_TASK_. What do the lines from the top of the data through the line with "The height and width of the screenshot is (180, 180)." say? Quote them exactly and include both ends.

_GIVEN RECORDS_.
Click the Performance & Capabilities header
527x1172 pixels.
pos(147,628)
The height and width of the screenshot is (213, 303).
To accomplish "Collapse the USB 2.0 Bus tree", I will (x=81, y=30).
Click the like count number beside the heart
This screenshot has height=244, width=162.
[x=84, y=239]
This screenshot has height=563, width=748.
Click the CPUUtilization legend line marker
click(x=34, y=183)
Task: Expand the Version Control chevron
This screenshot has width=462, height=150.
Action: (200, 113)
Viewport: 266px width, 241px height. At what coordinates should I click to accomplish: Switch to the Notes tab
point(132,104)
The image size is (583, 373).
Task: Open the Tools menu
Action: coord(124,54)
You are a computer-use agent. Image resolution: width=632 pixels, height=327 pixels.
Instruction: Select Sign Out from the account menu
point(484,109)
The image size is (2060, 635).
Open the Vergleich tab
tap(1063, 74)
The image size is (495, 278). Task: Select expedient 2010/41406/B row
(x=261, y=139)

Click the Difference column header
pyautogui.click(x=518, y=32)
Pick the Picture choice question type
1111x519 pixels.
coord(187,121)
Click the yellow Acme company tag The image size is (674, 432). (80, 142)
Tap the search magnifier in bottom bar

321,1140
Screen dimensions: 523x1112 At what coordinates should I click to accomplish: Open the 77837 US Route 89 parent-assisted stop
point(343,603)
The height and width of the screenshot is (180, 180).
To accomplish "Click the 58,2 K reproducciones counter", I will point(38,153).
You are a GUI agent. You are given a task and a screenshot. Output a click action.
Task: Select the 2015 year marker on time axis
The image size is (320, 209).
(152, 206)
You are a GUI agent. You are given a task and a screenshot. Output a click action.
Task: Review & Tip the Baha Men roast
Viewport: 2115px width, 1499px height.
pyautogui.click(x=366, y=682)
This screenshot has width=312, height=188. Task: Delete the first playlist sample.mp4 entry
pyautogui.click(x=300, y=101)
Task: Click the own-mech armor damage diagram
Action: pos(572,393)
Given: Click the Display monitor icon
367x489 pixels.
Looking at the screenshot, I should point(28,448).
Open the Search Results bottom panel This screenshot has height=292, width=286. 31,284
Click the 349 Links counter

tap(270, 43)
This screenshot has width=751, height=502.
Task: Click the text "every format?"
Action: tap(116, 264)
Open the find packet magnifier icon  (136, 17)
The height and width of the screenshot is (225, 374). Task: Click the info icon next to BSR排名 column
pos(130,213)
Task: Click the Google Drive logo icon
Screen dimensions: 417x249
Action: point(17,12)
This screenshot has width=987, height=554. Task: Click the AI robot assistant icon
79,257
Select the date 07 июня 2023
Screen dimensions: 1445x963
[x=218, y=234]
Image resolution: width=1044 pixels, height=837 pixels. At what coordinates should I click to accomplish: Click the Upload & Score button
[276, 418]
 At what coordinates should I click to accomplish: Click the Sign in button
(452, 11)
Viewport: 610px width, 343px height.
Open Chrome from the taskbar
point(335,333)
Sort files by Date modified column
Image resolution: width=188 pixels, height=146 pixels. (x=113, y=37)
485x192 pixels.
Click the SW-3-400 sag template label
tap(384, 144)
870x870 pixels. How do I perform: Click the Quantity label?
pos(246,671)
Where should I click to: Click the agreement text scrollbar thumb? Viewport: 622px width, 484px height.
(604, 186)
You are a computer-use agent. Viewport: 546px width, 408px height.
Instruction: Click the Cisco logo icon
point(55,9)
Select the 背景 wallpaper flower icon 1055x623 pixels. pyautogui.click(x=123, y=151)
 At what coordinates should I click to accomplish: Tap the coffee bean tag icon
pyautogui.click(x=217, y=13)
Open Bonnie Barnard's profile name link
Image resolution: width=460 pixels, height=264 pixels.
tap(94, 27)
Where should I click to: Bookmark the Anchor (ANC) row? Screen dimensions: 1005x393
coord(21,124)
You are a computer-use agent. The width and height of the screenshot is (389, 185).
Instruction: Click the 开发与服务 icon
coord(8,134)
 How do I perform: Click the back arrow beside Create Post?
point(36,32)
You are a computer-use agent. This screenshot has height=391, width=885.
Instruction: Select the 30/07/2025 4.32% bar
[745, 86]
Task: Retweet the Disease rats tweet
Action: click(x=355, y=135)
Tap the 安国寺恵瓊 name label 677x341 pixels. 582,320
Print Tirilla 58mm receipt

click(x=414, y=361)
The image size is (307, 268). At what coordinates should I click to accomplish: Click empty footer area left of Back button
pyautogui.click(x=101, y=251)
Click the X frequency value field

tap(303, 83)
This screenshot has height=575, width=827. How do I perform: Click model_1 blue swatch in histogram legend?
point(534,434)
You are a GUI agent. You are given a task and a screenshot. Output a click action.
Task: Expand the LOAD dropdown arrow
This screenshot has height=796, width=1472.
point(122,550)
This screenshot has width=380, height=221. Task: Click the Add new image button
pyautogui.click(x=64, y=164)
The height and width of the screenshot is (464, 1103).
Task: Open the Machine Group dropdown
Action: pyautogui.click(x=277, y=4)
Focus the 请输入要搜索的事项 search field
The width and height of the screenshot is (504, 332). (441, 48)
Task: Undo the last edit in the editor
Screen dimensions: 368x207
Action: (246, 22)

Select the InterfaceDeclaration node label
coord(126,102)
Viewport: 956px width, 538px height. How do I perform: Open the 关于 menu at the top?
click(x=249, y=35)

_WRITTEN RESPONSE_.
Click the Performance & Capabilities header
527x1172 pixels.
pos(147,628)
The height and width of the screenshot is (213, 303).
To accomplish "Collapse the USB 2.0 Bus tree", I will (x=81, y=30).
Click the like count number beside the heart
This screenshot has height=244, width=162.
[x=84, y=239]
This screenshot has height=563, width=748.
Click the CPUUtilization legend line marker
click(x=34, y=183)
Task: Expand the Version Control chevron
This screenshot has width=462, height=150.
Action: (200, 113)
Viewport: 266px width, 241px height. At what coordinates should I click to accomplish: Switch to the Notes tab
point(132,104)
The image size is (583, 373).
Task: Open the Tools menu
Action: coord(124,54)
You are a computer-use agent. Image resolution: width=632 pixels, height=327 pixels.
Instruction: Select Sign Out from the account menu
point(484,109)
The image size is (2060, 635).
Open the Vergleich tab
tap(1063, 74)
The image size is (495, 278). Task: Select expedient 2010/41406/B row
(x=261, y=139)

Click the Difference column header
pyautogui.click(x=518, y=32)
Pick the Picture choice question type
1111x519 pixels.
coord(187,121)
Click the yellow Acme company tag The image size is (674, 432). (80, 142)
Tap the search magnifier in bottom bar

321,1140
Screen dimensions: 523x1112 At what coordinates should I click to accomplish: Open the 77837 US Route 89 parent-assisted stop
point(343,603)
The height and width of the screenshot is (180, 180).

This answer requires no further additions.